Gold falls on stronger US dollar
New York (Mar 4) Gold prices have fallen, heading for a third day of losses, as the US dollar extends gains versus the euro after US economic data.
Data showed that US private employers added 212,000 jobs in February, while January's private payrolls were revised upwards to 250,000.
Spot gold, higher initially, was down 0.3 per cent at $US1,199.80 an ounce by 6.45am (AEDT). The metal had fallen to a one-week low of $US1,194.90 on Tuesday, dented by an 11-year high of the US dollar and expectations of a US interest rate hike.
US gold for April delivery dropped $US3.50 to settle at $US1,200.90 an ounce.
"It is struggling to find the real direction and in the meantime it is reacting to the dollar and the US data, which will continue to drive the market for now," Bernard Sin, senior vice president at MKS Finance, said.

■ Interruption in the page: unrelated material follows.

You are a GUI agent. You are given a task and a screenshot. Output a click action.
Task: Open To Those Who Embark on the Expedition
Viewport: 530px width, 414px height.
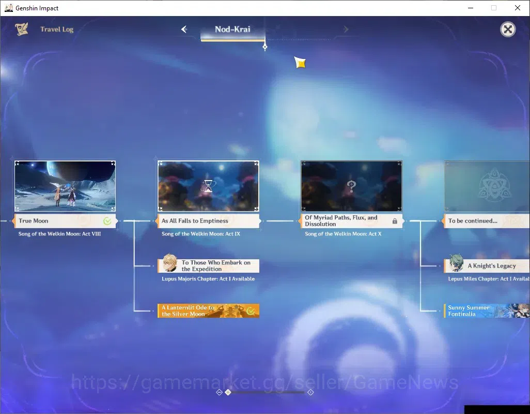(209, 265)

The US dollar hit its highest since September 2003 against a basket of leading currencies, bolstered by strong US government bond yields this week.
A stronger US currency makes dollar-denominated gold more expensive for holders of other currencies, while the rise in returns from US bonds is negative for the metal, which pays no interest.
Spot gold traded well within the prior session's range.
"Inside days are usually an indication that the market's going to break out one way or the other," Eli Tesfaye, senior market strategist for RJO Futures in Chicago, said.
"Right now we're pretty much technical. There's no fundamental moving this market."
The bullion market was likely to focus on the Labour Department's report on US February nonfarm payrolls on Friday to gauge when the Federal Reserve might raise rates.
Expectations of robust US economic data and higher US interest rates, coupled with investor outflows from bullion funds, are seen as the biggest drawbacks for non-interest-bearing gold.
Holdings in SPDR Gold Trust GLD, the world's largest gold-backed exchange-traded fund, fell 0.35 per cent to 760.80 tonnes on Tuesday. That followed a near eight-tonne fall on Monday, the biggest outflow so far in 2015.
Traders were also keeping an eye on the euro, which has been subdued over the past few sessions ahead of a European Central Bank policy meeting on Thursday and the implementation of its government bond buying program due to start in March.